I saw so much during my weekend jaunt to Antwerp and apologise for not being able to blog about my experiences as fast as I wanted to but it was a hectic few days with limited blogging time (I know...excuses, excuses). Though the city might be be small in size, there is just so much to see in this beautiful city. As I am back in London now, it makes more sense to start at the end of my travels and work my way back, discussing the real highlights of a trip which was packed full of them. First up...a real suprise for me!
One of the last places we visited was the city's fashion museum, MoMu. Susie was desperate to see the Delvaux exhibition but I have to confess that I was less than keen. I thought the exhibition would be a showcase of luxurious handbags and little else but I'm so pleased we went because I was enthralled by the stylistic evolution of the house's output whilst seeing the often unseen side of the business, the skills of the designers and the artisans that represent the core of the company's values. A year older than the Belgian nation itself, Delvaux can claim to be the most Belgian of all luxury houses. The exhibition follows Delvaux from the maunfacture of travel goods for the local nobility in the nineteenth century, through the rise of the modern handbag in the twentieth century, to the company's vision of a new kind of elegance under its artistic director Veronique Branquinho. The creative process behind each bag has changed very little in the last sixty years, all products are still made by hand, the conpany is still in th family hands and Delvaux's output remains small but exclusive.
Each mode of transport brought its own requirements for the baggage manufacture. founded in an era of when travel was largely horse drawn the company has survived through the revolutions and wars, and adapted to the requirements of ocean liners and railways, to bicycles, cars and jets. It is how the luxury house adapted its offering to the changing world around it which interested most whilst walking through the well curated exhibition space. Train travel assisted the rise of the modern business traveller, for whom Delvaux produced not just attache cases and document wallets, but overnight bags, equipment cases and even bespoke display trunks for travelling salesman.

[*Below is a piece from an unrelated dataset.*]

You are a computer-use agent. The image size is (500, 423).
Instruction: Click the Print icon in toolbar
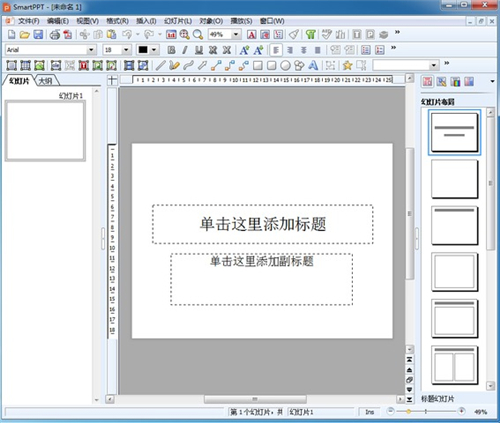[x=55, y=34]
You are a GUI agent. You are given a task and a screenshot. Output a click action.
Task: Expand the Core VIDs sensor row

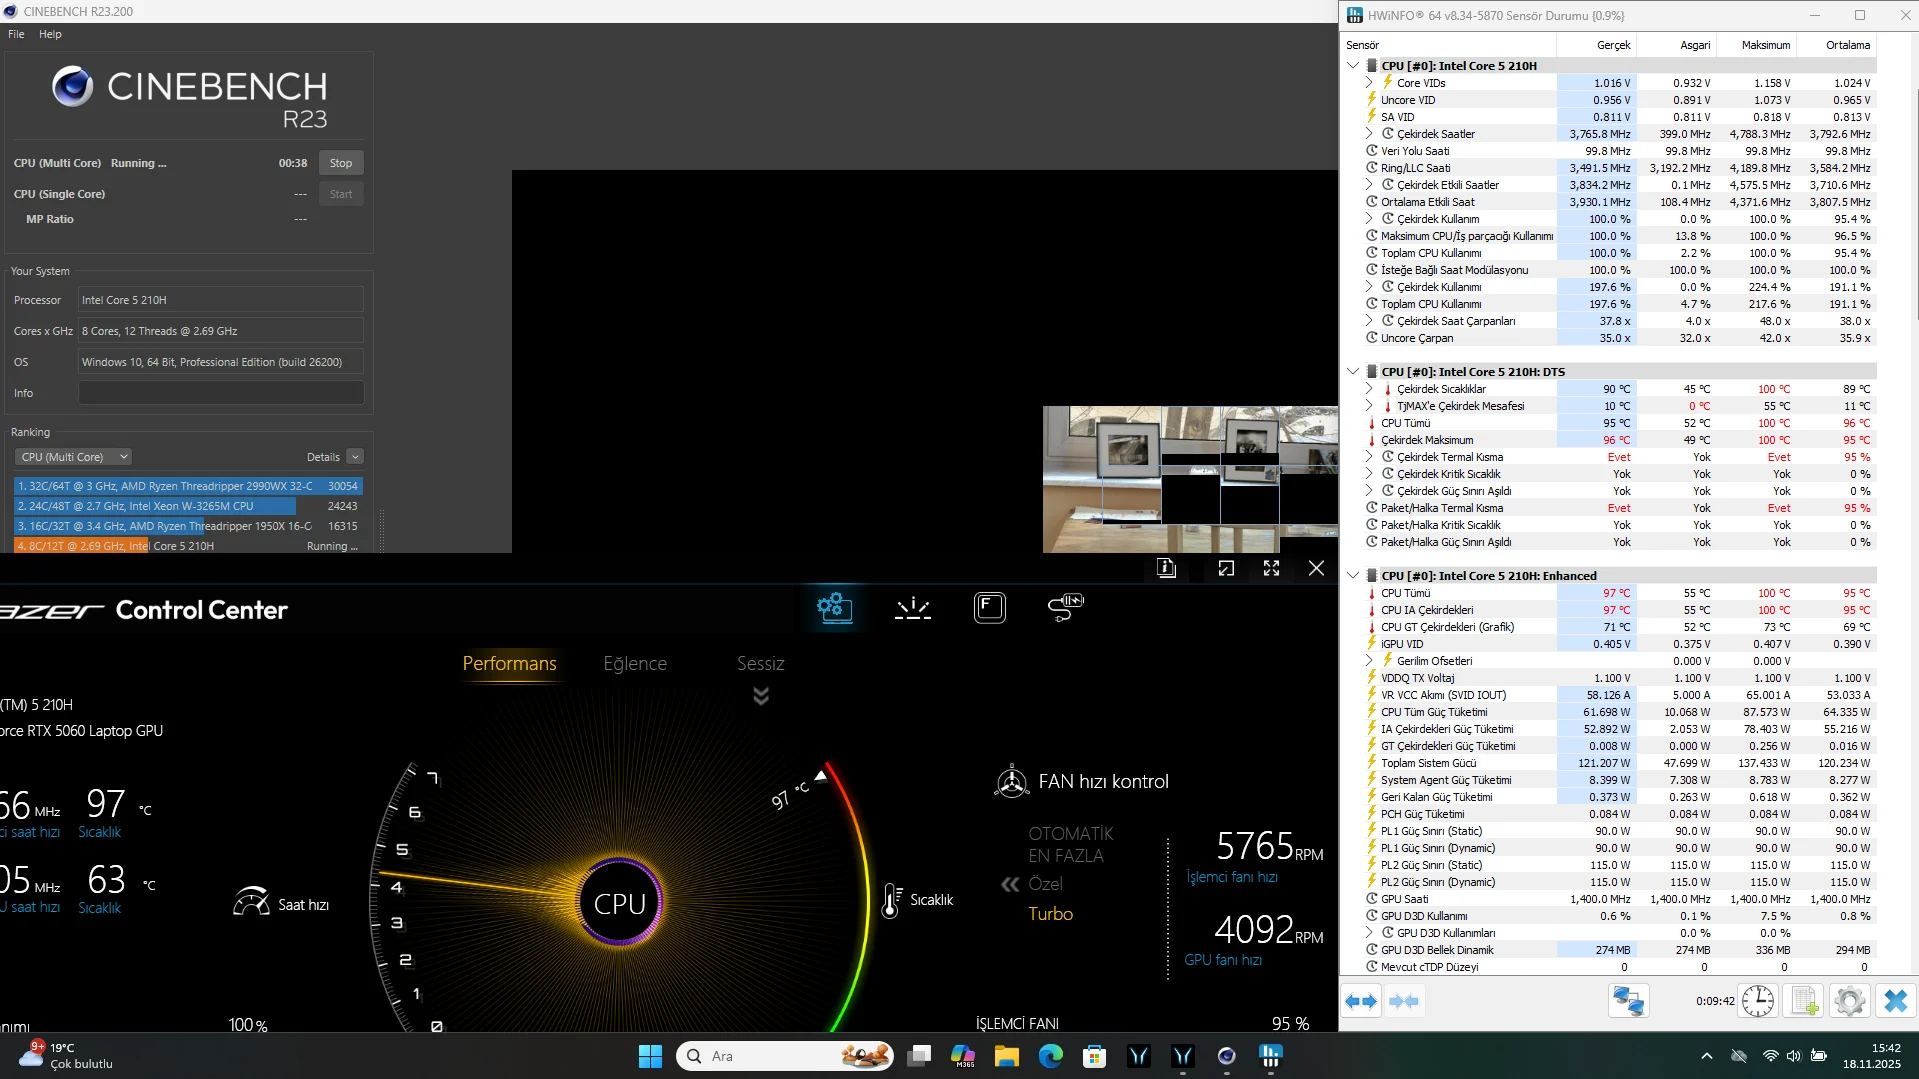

I recently read about Monocle’s latest collaborative effort involves Belgian luxury brand Delvaux. Known for their leather goods, the Newspaper Bag features a woven Toile de Cuir exterior and a Basane Leather liner. The bag is sized appropriately for A4-sized documents and a laptop and I want one!
Monocle x Delvaux Newspaper Bag, available from Monocle
Besides leather-clad maps and holders for the driver's licence and Michelin guides, Delvaux provided the 1950s tourist motorist with gentleman's bags. This bags were capable of holding everything required for that perfect Kodak moment, with of course compartments for camera, pipe, postcards and even a handheld cine camera.
For those travelling in grand style on the ocean liners leaving Antwerp, luggage had to be capacious and extremely resistant both to impact and to damp. Delvaux certainly offered beautiful luggage which protected the cruise-wear finery of those first class travellers aboard. This selection of cases inspired the inner traveller in me, oh to travel the seas for months on end...oh, I can but dream.
In Belgium, surrealism is not part of some wild, exotic dream scape but rather it infuses the everyday. This selection of bags celebrated Belgium's most famous and my favourite surrealist, Rene Magritte's 100rd Birthday and were released in 1998.
Delvaux bags are produced by a team of forty five craftsman in the atelier in Brussels and a further sixty working from a dedicated atelier in France. Each bag is immensely complex and such craft goes in to each one. One of the exhibition spaces evokes the atmosphere of the atelier and the leather store room at the Arsenal and focuses on the production of the Brilliant. The leather working tools in the exhibition belong to Bernard Gombert, head of Delvaux's technical department and I spent a good ten minutes staring at them, imagining how each instrument is used to create one of the famous bags. The exhibition was a great way to spend the final hour of my time in Antwerp. The exhibition runs until 21st February 2010 and is well worth the visit even if you aren't the worlds biggest handbag enthusiast like me!